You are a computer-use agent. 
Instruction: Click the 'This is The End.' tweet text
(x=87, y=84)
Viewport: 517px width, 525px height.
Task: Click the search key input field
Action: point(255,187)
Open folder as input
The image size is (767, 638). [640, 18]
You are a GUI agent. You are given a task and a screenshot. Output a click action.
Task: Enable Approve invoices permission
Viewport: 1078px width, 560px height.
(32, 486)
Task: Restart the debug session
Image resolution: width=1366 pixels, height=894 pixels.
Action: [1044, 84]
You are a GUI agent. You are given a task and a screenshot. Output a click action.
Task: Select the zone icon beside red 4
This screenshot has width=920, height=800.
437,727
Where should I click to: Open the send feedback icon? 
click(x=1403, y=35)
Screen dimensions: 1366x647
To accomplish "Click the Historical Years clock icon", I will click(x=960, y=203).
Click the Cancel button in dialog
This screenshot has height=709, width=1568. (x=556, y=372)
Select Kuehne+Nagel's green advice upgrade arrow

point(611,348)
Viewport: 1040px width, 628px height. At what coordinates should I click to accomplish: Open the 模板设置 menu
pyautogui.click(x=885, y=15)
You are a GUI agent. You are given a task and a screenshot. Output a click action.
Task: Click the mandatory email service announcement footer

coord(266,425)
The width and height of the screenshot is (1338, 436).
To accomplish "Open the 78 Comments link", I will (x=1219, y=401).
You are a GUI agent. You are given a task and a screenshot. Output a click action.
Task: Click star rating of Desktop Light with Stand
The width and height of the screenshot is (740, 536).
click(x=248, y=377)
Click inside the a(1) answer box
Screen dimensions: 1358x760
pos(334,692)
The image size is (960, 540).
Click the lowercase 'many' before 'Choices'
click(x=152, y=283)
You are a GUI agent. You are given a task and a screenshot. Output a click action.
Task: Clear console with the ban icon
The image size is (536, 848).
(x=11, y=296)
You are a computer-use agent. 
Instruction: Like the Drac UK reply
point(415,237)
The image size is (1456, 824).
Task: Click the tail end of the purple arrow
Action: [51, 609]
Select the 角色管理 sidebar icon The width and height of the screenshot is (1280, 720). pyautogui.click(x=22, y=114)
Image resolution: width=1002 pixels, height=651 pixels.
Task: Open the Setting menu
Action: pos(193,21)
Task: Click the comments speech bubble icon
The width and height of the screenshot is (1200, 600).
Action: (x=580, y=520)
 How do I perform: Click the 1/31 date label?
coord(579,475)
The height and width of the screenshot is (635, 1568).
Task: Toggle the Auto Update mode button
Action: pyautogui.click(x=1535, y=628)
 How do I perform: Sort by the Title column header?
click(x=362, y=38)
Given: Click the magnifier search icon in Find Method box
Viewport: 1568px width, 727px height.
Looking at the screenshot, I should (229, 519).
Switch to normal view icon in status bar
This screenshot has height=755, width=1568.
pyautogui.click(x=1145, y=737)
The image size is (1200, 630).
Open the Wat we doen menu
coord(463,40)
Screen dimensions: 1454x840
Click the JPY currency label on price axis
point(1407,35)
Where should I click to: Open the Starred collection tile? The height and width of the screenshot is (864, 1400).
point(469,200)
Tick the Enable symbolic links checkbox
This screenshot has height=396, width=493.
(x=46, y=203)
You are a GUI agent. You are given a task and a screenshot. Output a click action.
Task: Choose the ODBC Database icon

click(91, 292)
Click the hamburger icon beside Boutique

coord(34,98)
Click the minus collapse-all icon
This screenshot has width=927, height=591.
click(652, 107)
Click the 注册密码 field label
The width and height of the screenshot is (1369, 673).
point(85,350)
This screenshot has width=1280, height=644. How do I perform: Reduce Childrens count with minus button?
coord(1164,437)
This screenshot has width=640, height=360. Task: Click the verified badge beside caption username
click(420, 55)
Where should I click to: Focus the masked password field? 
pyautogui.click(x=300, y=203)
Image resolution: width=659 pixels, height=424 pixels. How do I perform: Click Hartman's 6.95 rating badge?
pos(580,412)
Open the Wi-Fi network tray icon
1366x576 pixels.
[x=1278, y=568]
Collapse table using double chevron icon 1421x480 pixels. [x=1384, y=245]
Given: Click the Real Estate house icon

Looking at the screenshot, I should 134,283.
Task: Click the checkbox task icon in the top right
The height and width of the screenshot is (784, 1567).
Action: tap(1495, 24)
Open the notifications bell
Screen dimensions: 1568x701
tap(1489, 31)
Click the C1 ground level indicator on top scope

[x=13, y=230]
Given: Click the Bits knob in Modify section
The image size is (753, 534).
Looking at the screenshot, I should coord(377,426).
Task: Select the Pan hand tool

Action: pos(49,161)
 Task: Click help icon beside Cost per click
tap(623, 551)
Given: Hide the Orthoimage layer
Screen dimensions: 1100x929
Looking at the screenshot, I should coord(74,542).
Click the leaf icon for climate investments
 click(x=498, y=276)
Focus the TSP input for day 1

### [Task objective]
Take every line above where "will" appears and copy it.

### [Result]
To accomplish "Click the Historical Years clock icon", I will click(x=960, y=203).
To accomplish "Open the 78 Comments link", I will (x=1219, y=401).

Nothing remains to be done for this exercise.